You can save data to model's table by using save() method. This method will insert or update data based on whether you have passed $primary_key field in data or not.

Following will update the data of record with id = 1:

$this->post->save(array(
    'id' => 1,
    'title' => "The Post of Demo!",
    'content' => "The demo content."
));

Following will insert new record with data:

$this->post->save(array(
    'title' => "The Post of Demo!",
    'content' => "The demo content."
));

If table has any of columns named created and modified with type datetime or timestamp, these will automatically be populated with current time value if not provided with data. If you don't want to update modified column's value, just set its value as false in data.

$this->post->save(array(
    'id' => 1,
    'title' => "The Post of Demo!",
    'content' => "The demo content.",
    'modified' => false
));

We can specify observer/callback method for save() named as brforeSave() in our model. It will be called before any call to save() method. Data to be saved will be passed to beforeSave() and must be return by this method. You can perform any operation (e.g. Validation or Modification) on data in this method. If you don't want to proceed to respective save() method (e.g. in case of invalid data), just retun false from beforeSave() method otherwise return passed data as it is or modified.

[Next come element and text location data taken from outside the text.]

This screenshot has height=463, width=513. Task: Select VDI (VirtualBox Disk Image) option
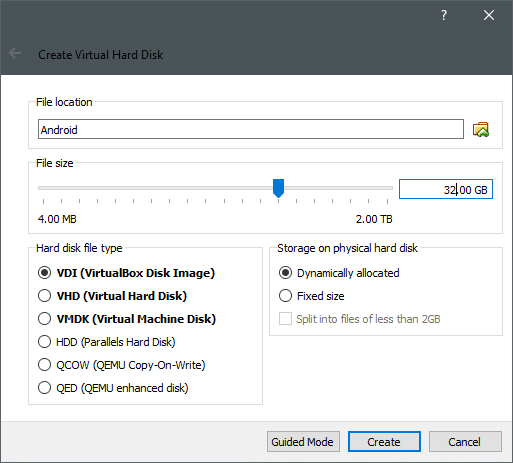pos(126,273)
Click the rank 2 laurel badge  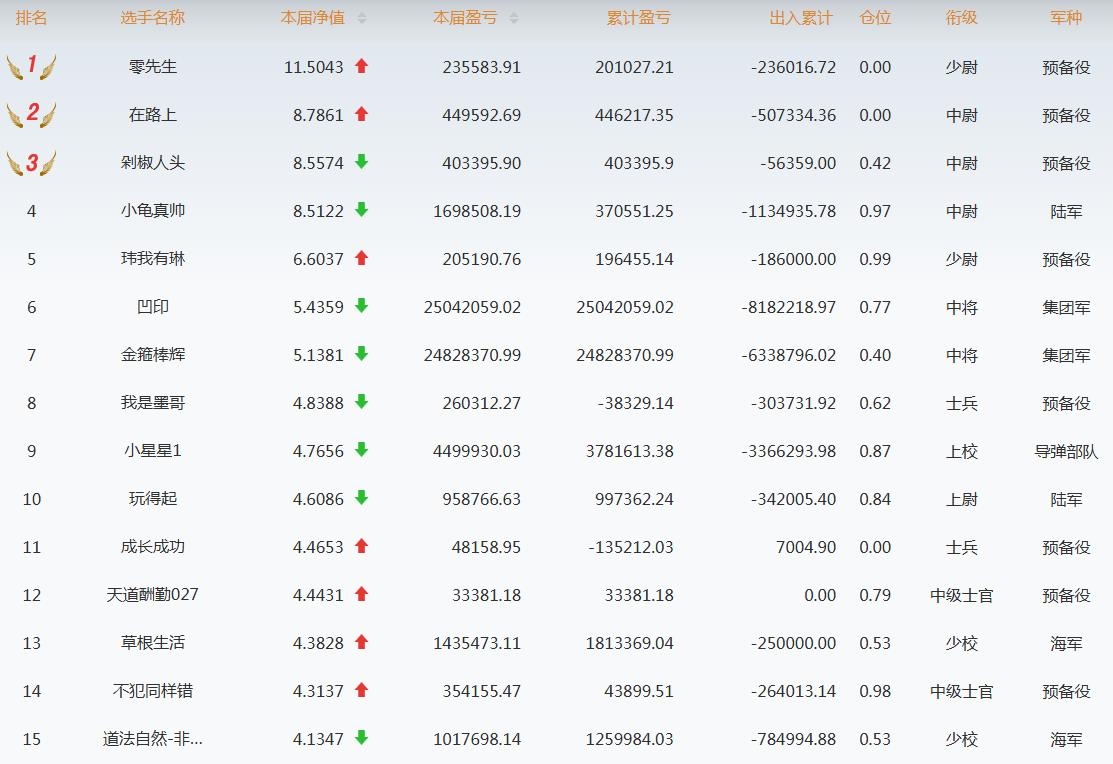point(31,115)
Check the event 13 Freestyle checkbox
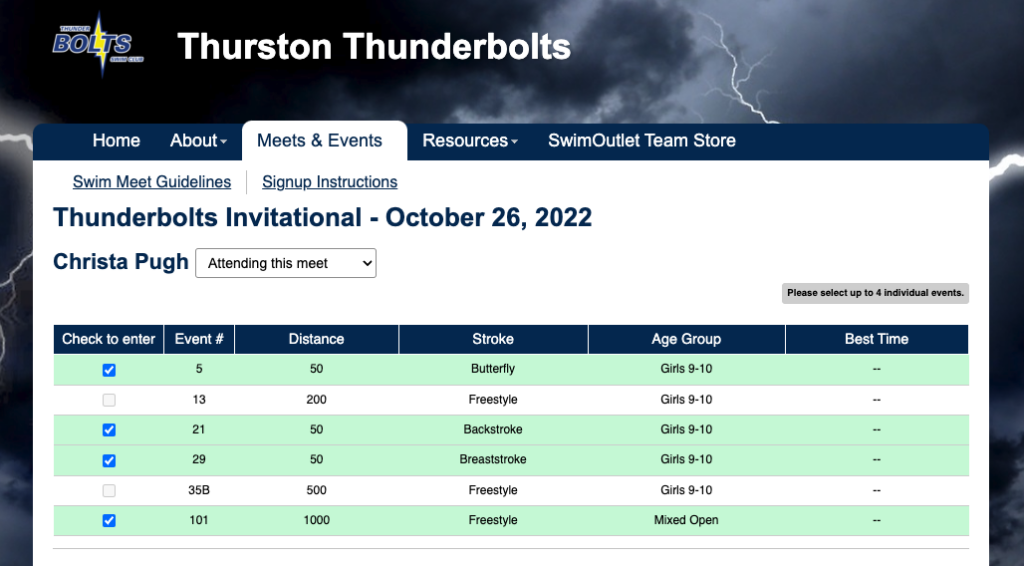Viewport: 1024px width, 566px height. tap(109, 400)
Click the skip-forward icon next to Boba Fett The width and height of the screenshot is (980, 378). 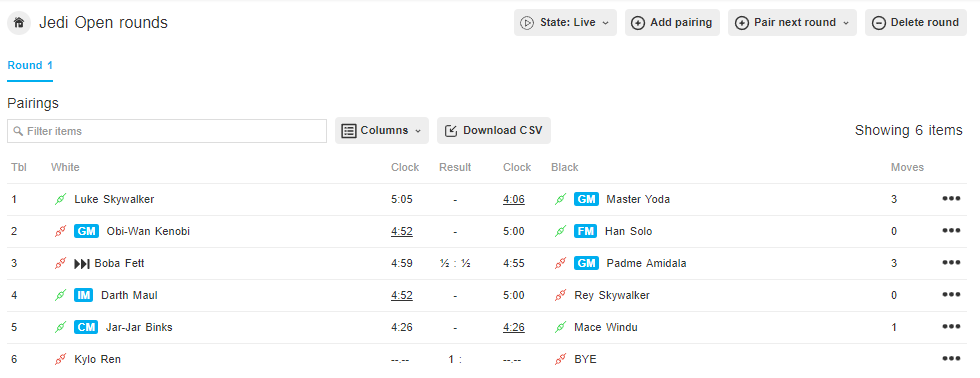click(x=82, y=264)
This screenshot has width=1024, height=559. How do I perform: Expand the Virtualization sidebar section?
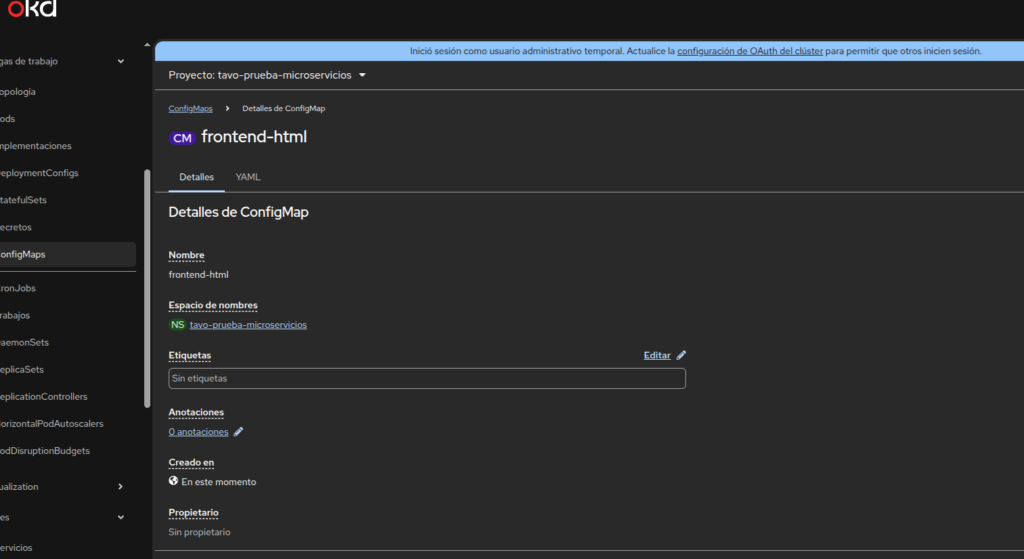point(120,487)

public function beforeSave($data, $table){
    // do any stuff with $data
    return $data;
}

Notes:

Many methods of MY_Model accept parameter named $options. This can be used to call any valid CodeIgniter DB Object's method except get* methods:

$posts = $this->post->findBy(array('status' => 1), "posts.*, authors.name", array(
    'join' => array('authors', 'posts.author_id = authors.id', 'left'),
    'order_by' => array('posts.id', 'desc')
));

$users = $this->user->findBy(null, "id, first_name, email", array(
    'where_in' => array('username', array('Frank', 'Todd', 'James'))
));

$users = $this->user->findBy(null, "id, first_name, email", array(
    'like' => array('username', 'James')
));

$users = $this->user->findOneBy(array('status' => 1), null, array(
    'select_max' => array('age')
));

Many methods of MY_Model accept parameter to pass table name, so that we can use them for any table of database.